> **DIRECTIONS FOR THIS TASK**
Would you write out all of the records that follow, exactly as they stand?

(Pixel coordinate grounding data)
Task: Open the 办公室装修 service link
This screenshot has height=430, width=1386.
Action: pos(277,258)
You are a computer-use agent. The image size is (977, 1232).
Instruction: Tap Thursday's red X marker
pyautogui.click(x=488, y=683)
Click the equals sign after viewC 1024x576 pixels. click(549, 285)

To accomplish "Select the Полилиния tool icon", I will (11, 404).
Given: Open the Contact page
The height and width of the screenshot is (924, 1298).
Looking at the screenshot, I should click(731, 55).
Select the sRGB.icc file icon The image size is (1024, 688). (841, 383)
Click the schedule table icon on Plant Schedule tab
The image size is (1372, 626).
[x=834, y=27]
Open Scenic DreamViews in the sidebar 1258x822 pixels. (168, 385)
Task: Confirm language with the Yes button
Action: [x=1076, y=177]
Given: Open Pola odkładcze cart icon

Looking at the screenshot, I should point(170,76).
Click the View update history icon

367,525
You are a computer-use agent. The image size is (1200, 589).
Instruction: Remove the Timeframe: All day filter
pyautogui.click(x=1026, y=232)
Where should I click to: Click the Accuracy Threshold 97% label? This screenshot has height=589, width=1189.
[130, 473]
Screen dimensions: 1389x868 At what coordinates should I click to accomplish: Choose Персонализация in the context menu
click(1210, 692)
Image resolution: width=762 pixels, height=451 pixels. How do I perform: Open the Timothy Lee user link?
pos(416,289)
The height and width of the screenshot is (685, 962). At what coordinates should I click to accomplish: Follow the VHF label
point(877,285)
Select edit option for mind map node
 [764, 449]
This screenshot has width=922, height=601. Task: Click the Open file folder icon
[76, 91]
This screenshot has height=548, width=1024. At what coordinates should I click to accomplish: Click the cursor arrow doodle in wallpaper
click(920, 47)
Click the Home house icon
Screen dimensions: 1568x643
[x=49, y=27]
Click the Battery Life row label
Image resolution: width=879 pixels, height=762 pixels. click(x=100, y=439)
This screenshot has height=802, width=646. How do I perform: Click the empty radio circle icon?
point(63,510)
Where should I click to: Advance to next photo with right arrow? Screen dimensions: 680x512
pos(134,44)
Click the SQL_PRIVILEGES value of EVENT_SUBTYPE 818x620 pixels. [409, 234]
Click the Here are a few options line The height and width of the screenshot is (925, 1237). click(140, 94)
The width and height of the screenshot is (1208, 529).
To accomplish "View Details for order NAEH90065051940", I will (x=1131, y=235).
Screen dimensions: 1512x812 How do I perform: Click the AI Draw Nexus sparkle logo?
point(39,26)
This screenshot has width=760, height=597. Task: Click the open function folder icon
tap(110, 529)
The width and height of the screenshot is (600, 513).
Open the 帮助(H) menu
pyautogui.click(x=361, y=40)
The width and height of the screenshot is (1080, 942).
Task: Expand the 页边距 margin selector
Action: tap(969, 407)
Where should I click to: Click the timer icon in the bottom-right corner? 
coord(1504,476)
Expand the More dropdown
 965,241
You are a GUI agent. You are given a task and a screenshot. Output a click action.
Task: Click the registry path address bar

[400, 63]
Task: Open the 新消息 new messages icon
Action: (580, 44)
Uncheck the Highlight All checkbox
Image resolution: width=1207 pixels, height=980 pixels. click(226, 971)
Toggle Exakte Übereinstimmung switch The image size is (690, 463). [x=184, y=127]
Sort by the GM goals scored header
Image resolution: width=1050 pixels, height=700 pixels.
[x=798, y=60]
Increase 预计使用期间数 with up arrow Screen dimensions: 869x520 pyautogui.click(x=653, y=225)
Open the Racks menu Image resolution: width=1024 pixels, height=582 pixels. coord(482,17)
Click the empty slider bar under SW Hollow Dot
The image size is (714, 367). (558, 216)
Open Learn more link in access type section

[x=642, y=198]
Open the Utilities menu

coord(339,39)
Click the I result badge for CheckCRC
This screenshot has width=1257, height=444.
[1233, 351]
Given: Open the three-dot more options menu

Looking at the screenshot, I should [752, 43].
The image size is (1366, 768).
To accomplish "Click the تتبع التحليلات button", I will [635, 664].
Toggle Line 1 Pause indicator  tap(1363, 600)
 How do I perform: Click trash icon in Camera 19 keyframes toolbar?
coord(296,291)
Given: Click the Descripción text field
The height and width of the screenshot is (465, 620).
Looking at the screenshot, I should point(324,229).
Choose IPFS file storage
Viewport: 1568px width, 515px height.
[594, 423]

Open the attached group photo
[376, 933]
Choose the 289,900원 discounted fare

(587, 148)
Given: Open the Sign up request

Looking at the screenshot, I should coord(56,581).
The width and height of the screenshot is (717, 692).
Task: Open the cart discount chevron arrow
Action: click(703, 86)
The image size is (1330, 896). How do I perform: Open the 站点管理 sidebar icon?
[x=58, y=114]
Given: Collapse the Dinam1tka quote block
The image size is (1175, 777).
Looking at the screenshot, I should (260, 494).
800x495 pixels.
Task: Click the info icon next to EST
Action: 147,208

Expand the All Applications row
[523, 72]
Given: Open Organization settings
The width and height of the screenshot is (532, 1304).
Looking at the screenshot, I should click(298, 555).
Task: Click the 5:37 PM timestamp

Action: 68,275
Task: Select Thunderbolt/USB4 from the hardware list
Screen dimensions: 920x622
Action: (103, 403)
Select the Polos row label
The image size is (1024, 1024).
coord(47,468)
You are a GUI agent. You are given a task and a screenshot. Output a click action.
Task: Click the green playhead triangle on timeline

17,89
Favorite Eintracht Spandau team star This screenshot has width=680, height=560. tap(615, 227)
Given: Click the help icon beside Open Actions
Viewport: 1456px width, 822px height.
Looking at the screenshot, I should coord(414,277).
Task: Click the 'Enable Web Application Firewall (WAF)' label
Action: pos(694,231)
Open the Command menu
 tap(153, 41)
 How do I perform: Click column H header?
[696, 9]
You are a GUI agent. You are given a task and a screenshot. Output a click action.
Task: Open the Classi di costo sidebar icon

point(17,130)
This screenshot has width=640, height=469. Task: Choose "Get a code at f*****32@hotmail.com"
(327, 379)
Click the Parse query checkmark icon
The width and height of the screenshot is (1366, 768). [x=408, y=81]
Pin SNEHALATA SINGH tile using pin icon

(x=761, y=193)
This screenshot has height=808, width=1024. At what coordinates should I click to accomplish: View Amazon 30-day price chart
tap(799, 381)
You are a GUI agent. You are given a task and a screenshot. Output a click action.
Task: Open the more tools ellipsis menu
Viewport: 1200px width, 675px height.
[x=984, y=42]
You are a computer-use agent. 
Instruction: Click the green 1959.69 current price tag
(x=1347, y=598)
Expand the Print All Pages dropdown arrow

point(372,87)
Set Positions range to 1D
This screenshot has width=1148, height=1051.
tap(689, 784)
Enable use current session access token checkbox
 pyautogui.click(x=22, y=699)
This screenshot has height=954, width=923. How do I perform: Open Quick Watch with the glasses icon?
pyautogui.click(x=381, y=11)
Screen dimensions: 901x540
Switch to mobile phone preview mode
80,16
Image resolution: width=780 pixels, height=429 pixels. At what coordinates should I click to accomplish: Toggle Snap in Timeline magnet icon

> **THE ANSWER**
Task: Open the 办公室装修 service link
This screenshot has height=430, width=1386.
Action: pos(277,258)
You are a computer-use agent. The image size is (977, 1232).
Instruction: Tap Thursday's red X marker
pyautogui.click(x=488, y=683)
Click the equals sign after viewC 1024x576 pixels. click(549, 285)

To accomplish "Select the Полилиния tool icon", I will (11, 404).
Given: Open the Contact page
The height and width of the screenshot is (924, 1298).
Looking at the screenshot, I should click(731, 55).
Select the sRGB.icc file icon The image size is (1024, 688). (841, 383)
Click the schedule table icon on Plant Schedule tab
The image size is (1372, 626).
[x=834, y=27]
Open Scenic DreamViews in the sidebar 1258x822 pixels. (168, 385)
Task: Confirm language with the Yes button
Action: [x=1076, y=177]
Given: Open Pola odkładcze cart icon

Looking at the screenshot, I should point(170,76).
Click the View update history icon

367,525
You are a computer-use agent. The image size is (1200, 589).
Instruction: Remove the Timeframe: All day filter
pyautogui.click(x=1026, y=232)
Where should I click to: Click the Accuracy Threshold 97% label? This screenshot has height=589, width=1189.
[130, 473]
Screen dimensions: 1389x868 At what coordinates should I click to accomplish: Choose Персонализация in the context menu
click(1210, 692)
Image resolution: width=762 pixels, height=451 pixels. How do I perform: Open the Timothy Lee user link?
pos(416,289)
The height and width of the screenshot is (685, 962). At what coordinates should I click to accomplish: Follow the VHF label
point(877,285)
Select edit option for mind map node
 [764, 449]
This screenshot has width=922, height=601. Task: Click the Open file folder icon
[76, 91]
This screenshot has height=548, width=1024. At what coordinates should I click to accomplish: Click the cursor arrow doodle in wallpaper
click(920, 47)
Click the Home house icon
Screen dimensions: 1568x643
[x=49, y=27]
Click the Battery Life row label
Image resolution: width=879 pixels, height=762 pixels. click(x=100, y=439)
This screenshot has height=802, width=646. How do I perform: Click the empty radio circle icon?
point(63,510)
Where should I click to: Advance to next photo with right arrow? Screen dimensions: 680x512
pos(134,44)
Click the SQL_PRIVILEGES value of EVENT_SUBTYPE 818x620 pixels. [409, 234]
Click the Here are a few options line The height and width of the screenshot is (925, 1237). click(140, 94)
The width and height of the screenshot is (1208, 529).
To accomplish "View Details for order NAEH90065051940", I will (x=1131, y=235).
Screen dimensions: 1512x812 How do I perform: Click the AI Draw Nexus sparkle logo?
point(39,26)
This screenshot has width=760, height=597. Task: Click the open function folder icon
tap(110, 529)
The width and height of the screenshot is (600, 513).
Open the 帮助(H) menu
pyautogui.click(x=361, y=40)
The width and height of the screenshot is (1080, 942).
Task: Expand the 页边距 margin selector
Action: tap(969, 407)
Where should I click to: Click the timer icon in the bottom-right corner? 
coord(1504,476)
Expand the More dropdown
 965,241
You are a GUI agent. You are given a task and a screenshot. Output a click action.
Task: Click the registry path address bar

[400, 63]
Task: Open the 新消息 new messages icon
Action: (580, 44)
Uncheck the Highlight All checkbox
Image resolution: width=1207 pixels, height=980 pixels. click(226, 971)
Toggle Exakte Übereinstimmung switch The image size is (690, 463). [x=184, y=127]
Sort by the GM goals scored header
Image resolution: width=1050 pixels, height=700 pixels.
[x=798, y=60]
Increase 预计使用期间数 with up arrow Screen dimensions: 869x520 pyautogui.click(x=653, y=225)
Open the Racks menu Image resolution: width=1024 pixels, height=582 pixels. coord(482,17)
Click the empty slider bar under SW Hollow Dot
The image size is (714, 367). (558, 216)
Open Learn more link in access type section

[x=642, y=198]
Open the Utilities menu

coord(339,39)
Click the I result badge for CheckCRC
This screenshot has width=1257, height=444.
[1233, 351]
Given: Open the three-dot more options menu

Looking at the screenshot, I should [752, 43].
The image size is (1366, 768).
To accomplish "Click the تتبع التحليلات button", I will [635, 664].
Toggle Line 1 Pause indicator  tap(1363, 600)
 How do I perform: Click trash icon in Camera 19 keyframes toolbar?
coord(296,291)
Given: Click the Descripción text field
The height and width of the screenshot is (465, 620).
Looking at the screenshot, I should point(324,229).
Choose IPFS file storage
Viewport: 1568px width, 515px height.
[594, 423]

Open the attached group photo
[376, 933]
Choose the 289,900원 discounted fare

(587, 148)
Given: Open the Sign up request

Looking at the screenshot, I should coord(56,581).
The width and height of the screenshot is (717, 692).
Task: Open the cart discount chevron arrow
Action: click(703, 86)
The image size is (1330, 896). How do I perform: Open the 站点管理 sidebar icon?
[x=58, y=114]
Given: Collapse the Dinam1tka quote block
The image size is (1175, 777).
Looking at the screenshot, I should (260, 494).
800x495 pixels.
Task: Click the info icon next to EST
Action: 147,208

Expand the All Applications row
[523, 72]
Given: Open Organization settings
The width and height of the screenshot is (532, 1304).
Looking at the screenshot, I should click(298, 555).
Task: Click the 5:37 PM timestamp

Action: 68,275
Task: Select Thunderbolt/USB4 from the hardware list
Screen dimensions: 920x622
Action: (103, 403)
Select the Polos row label
The image size is (1024, 1024).
coord(47,468)
You are a GUI agent. You are given a task and a screenshot. Output a click action.
Task: Click the green playhead triangle on timeline

17,89
Favorite Eintracht Spandau team star This screenshot has width=680, height=560. tap(615, 227)
Given: Click the help icon beside Open Actions
Viewport: 1456px width, 822px height.
Looking at the screenshot, I should coord(414,277).
Task: Click the 'Enable Web Application Firewall (WAF)' label
Action: pos(694,231)
Open the Command menu
 tap(153, 41)
 How do I perform: Click column H header?
[696, 9]
You are a GUI agent. You are given a task and a screenshot. Output a click action.
Task: Open the Classi di costo sidebar icon

point(17,130)
This screenshot has width=640, height=469. Task: Choose "Get a code at f*****32@hotmail.com"
(327, 379)
Click the Parse query checkmark icon
The width and height of the screenshot is (1366, 768). [x=408, y=81]
Pin SNEHALATA SINGH tile using pin icon

(x=761, y=193)
This screenshot has height=808, width=1024. At what coordinates should I click to accomplish: View Amazon 30-day price chart
tap(799, 381)
You are a GUI agent. You are given a task and a screenshot. Output a click action.
Task: Open the more tools ellipsis menu
Viewport: 1200px width, 675px height.
[x=984, y=42]
You are a computer-use agent. 
Instruction: Click the green 1959.69 current price tag
(x=1347, y=598)
Expand the Print All Pages dropdown arrow

point(372,87)
Set Positions range to 1D
This screenshot has width=1148, height=1051.
tap(689, 784)
Enable use current session access token checkbox
 pyautogui.click(x=22, y=699)
This screenshot has height=954, width=923. How do I perform: Open Quick Watch with the glasses icon?
pyautogui.click(x=381, y=11)
Screen dimensions: 901x540
Switch to mobile phone preview mode
80,16
Image resolution: width=780 pixels, height=429 pixels. At what coordinates should I click to accomplish: Toggle Snap in Timeline magnet icon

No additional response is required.